> [WORK INSTRUCTION] If a line contains "This screenshot has height=744, width=1568.", it is the last one to write out; begin with the first line of the records and copy each exactly.

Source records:
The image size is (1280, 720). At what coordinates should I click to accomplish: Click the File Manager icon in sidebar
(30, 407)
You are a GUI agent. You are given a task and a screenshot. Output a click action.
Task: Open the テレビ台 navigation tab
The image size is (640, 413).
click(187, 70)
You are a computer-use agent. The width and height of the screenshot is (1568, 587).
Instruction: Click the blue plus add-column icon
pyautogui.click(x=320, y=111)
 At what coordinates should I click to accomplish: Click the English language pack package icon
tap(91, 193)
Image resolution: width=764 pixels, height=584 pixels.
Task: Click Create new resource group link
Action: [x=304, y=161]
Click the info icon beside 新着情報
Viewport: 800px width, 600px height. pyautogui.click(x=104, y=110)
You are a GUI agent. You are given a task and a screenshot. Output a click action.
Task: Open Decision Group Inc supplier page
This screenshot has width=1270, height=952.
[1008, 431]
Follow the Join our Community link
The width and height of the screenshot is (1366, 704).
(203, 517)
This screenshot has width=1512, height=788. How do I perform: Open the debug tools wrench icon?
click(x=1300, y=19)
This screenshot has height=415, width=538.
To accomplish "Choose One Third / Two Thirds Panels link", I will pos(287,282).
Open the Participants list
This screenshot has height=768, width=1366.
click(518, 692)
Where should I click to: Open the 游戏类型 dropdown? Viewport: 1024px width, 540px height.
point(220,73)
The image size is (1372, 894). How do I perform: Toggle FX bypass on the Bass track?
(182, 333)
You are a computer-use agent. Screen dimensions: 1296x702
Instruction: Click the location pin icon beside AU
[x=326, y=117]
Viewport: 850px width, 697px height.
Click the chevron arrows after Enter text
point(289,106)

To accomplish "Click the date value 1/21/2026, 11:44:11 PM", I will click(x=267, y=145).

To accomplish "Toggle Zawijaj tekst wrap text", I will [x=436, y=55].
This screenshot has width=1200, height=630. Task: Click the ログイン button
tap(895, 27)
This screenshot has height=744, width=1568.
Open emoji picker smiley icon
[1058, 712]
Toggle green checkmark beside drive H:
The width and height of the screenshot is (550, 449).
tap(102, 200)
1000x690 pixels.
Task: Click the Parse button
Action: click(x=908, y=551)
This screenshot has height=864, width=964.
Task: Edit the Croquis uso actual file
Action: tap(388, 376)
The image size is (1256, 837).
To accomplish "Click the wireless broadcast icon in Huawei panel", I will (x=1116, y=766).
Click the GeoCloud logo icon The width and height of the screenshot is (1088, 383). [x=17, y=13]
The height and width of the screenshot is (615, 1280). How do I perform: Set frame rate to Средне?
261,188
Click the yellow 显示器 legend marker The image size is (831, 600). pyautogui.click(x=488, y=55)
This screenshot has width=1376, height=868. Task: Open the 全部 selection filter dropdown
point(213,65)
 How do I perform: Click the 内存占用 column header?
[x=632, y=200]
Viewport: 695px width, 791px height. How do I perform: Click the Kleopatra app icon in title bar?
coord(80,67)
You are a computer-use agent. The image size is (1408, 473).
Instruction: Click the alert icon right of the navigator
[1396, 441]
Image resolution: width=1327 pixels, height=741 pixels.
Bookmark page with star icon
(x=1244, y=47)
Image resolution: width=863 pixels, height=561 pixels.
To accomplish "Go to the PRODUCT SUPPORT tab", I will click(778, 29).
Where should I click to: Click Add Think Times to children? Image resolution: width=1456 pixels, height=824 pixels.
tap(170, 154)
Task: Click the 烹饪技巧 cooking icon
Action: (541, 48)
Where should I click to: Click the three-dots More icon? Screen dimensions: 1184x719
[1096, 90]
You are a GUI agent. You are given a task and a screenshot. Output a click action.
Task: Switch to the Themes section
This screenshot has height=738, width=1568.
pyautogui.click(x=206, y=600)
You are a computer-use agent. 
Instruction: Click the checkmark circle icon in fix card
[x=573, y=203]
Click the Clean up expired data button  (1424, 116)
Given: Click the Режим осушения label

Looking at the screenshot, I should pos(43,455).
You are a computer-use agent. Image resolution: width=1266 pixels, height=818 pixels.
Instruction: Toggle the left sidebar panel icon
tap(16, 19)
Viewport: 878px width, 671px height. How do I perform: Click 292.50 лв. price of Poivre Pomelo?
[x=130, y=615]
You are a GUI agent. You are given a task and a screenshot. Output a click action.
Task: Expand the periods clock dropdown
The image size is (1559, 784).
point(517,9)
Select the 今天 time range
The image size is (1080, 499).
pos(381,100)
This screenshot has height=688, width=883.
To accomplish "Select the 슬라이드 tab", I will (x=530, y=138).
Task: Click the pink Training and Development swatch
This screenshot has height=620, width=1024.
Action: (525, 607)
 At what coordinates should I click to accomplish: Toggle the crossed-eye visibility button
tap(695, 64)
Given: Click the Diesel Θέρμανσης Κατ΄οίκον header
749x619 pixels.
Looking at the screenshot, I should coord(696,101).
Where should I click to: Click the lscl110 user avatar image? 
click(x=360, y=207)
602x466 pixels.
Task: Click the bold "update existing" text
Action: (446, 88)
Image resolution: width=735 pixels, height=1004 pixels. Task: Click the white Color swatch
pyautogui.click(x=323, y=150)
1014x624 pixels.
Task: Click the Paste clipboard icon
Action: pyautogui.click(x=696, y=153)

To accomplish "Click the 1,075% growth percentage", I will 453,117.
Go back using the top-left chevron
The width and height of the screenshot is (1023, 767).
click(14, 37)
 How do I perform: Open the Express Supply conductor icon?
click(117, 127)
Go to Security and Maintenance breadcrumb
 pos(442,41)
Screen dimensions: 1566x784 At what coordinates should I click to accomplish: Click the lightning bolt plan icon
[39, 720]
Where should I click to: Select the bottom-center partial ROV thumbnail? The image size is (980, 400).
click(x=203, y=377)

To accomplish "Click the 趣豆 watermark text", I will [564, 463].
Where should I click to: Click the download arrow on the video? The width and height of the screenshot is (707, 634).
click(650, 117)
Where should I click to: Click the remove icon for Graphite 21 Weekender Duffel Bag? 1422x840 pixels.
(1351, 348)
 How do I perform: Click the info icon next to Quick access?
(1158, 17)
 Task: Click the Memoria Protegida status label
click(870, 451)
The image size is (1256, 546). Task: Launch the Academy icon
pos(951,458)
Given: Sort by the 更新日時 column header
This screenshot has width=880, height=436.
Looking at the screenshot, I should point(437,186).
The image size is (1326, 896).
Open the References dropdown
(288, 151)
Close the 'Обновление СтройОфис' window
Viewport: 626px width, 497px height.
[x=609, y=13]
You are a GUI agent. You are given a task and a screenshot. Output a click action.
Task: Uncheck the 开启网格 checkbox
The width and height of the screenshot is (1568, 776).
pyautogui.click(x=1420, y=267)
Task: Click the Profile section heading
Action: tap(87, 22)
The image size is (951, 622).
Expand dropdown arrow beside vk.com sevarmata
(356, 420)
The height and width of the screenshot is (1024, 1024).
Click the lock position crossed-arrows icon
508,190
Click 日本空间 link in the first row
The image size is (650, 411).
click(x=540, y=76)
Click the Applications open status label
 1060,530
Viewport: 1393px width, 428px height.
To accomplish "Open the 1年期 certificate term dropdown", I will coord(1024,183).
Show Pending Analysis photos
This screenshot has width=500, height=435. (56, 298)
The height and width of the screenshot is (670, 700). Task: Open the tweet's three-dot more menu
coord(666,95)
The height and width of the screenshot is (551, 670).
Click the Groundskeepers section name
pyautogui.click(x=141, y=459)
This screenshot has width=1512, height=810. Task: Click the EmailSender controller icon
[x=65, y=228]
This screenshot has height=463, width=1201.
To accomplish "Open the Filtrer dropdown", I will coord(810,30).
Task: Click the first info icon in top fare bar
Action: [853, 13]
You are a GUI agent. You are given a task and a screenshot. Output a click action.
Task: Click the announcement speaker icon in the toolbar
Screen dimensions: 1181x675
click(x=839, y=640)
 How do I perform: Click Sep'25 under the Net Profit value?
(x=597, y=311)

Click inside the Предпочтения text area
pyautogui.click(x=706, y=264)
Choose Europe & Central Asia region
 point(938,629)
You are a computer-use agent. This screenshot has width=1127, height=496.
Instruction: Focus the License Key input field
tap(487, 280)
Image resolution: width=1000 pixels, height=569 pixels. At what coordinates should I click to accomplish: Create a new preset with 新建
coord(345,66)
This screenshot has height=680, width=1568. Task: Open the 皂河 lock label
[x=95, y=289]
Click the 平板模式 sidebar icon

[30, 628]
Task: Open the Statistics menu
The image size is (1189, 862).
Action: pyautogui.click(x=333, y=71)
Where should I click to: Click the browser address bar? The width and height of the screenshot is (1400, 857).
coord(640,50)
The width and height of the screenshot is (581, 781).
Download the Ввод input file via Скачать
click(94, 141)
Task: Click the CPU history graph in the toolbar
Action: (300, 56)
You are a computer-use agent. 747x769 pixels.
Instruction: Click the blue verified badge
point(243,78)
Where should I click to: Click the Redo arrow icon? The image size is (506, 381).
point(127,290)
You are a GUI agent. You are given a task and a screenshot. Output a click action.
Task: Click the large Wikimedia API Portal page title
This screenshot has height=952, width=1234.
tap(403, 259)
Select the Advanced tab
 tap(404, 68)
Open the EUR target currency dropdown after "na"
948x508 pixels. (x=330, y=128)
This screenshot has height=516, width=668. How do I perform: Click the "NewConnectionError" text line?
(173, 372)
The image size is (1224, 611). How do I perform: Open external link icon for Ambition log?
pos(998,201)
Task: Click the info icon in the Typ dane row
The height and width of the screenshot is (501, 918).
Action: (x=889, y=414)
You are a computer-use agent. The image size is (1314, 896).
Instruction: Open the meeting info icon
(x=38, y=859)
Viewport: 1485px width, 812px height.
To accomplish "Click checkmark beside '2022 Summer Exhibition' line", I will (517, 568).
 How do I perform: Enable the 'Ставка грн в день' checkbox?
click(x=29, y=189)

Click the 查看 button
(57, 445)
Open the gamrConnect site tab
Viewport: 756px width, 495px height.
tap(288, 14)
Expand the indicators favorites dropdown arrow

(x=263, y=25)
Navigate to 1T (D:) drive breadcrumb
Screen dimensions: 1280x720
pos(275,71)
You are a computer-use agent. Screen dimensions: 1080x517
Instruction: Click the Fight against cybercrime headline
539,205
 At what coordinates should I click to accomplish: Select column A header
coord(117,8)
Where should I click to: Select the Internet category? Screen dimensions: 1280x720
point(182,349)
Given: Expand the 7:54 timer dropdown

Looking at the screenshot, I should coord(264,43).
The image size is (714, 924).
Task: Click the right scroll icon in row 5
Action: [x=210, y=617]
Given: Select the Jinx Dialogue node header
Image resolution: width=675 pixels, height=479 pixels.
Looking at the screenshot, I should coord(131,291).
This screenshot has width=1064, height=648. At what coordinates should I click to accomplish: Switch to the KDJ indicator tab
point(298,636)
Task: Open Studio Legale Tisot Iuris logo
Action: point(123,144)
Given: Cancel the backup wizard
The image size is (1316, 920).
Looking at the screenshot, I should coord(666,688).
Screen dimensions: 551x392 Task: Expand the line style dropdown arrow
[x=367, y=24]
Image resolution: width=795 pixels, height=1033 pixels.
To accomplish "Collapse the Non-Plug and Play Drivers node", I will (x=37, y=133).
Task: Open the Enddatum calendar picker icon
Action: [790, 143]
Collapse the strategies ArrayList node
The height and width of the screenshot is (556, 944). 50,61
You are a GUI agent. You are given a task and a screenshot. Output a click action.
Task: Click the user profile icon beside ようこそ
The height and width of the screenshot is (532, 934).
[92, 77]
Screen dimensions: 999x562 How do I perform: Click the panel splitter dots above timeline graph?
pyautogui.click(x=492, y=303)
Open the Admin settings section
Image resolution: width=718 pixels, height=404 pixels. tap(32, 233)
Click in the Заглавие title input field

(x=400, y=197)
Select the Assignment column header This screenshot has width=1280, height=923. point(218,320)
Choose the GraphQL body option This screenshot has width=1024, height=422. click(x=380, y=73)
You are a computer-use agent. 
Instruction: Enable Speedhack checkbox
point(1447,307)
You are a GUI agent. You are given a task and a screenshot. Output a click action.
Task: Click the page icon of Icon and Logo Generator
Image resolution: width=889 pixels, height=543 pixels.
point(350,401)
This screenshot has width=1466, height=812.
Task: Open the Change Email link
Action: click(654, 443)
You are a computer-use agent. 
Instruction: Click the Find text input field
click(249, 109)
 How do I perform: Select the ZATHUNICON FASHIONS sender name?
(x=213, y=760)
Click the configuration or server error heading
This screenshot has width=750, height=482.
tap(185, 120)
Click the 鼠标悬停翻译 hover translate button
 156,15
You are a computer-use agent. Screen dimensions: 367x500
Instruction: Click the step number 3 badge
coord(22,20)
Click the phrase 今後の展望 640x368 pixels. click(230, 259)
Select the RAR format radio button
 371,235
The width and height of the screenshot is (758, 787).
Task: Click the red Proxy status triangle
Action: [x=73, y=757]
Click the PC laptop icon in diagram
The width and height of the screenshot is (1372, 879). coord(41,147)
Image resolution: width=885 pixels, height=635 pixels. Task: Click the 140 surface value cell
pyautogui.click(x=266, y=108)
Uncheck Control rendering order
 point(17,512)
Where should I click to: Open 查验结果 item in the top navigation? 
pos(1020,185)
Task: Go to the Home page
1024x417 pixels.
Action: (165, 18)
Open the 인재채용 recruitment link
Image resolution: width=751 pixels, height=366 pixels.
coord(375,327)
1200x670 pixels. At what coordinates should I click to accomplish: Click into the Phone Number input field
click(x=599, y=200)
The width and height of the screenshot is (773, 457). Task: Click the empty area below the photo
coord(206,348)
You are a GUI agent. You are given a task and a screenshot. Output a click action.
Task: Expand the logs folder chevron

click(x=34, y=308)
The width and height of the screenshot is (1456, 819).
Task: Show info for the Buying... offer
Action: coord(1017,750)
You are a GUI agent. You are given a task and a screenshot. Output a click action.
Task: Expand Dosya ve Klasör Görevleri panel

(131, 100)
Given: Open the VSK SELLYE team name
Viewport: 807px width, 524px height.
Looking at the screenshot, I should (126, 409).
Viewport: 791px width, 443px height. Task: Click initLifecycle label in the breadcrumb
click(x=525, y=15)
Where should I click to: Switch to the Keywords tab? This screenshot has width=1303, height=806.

> [YOUR SOLUTION]
The image size is (1280, 720). At what coordinates should I click to accomplish: Click the File Manager icon in sidebar
(30, 407)
You are a GUI agent. You are given a task and a screenshot. Output a click action.
Task: Open the テレビ台 navigation tab
The image size is (640, 413).
click(187, 70)
You are a computer-use agent. The width and height of the screenshot is (1568, 587).
Instruction: Click the blue plus add-column icon
pyautogui.click(x=320, y=111)
 At what coordinates should I click to accomplish: Click the English language pack package icon
tap(91, 193)
Image resolution: width=764 pixels, height=584 pixels.
Task: Click Create new resource group link
Action: [x=304, y=161]
Click the info icon beside 新着情報
Viewport: 800px width, 600px height. pyautogui.click(x=104, y=110)
You are a GUI agent. You are given a task and a screenshot. Output a click action.
Task: Open Decision Group Inc supplier page
This screenshot has width=1270, height=952.
[1008, 431]
Follow the Join our Community link
The width and height of the screenshot is (1366, 704).
(203, 517)
This screenshot has width=1512, height=788. How do I perform: Open the debug tools wrench icon?
click(x=1300, y=19)
This screenshot has height=415, width=538.
To accomplish "Choose One Third / Two Thirds Panels link", I will pos(287,282).
Open the Participants list
This screenshot has height=768, width=1366.
click(518, 692)
Where should I click to: Open the 游戏类型 dropdown? Viewport: 1024px width, 540px height.
point(220,73)
The image size is (1372, 894). How do I perform: Toggle FX bypass on the Bass track?
(182, 333)
You are a computer-use agent. Screen dimensions: 1296x702
Instruction: Click the location pin icon beside AU
[x=326, y=117]
Viewport: 850px width, 697px height.
Click the chevron arrows after Enter text
point(289,106)

To accomplish "Click the date value 1/21/2026, 11:44:11 PM", I will click(x=267, y=145).

To accomplish "Toggle Zawijaj tekst wrap text", I will [x=436, y=55].
This screenshot has width=1200, height=630. Task: Click the ログイン button
tap(895, 27)
This screenshot has height=744, width=1568.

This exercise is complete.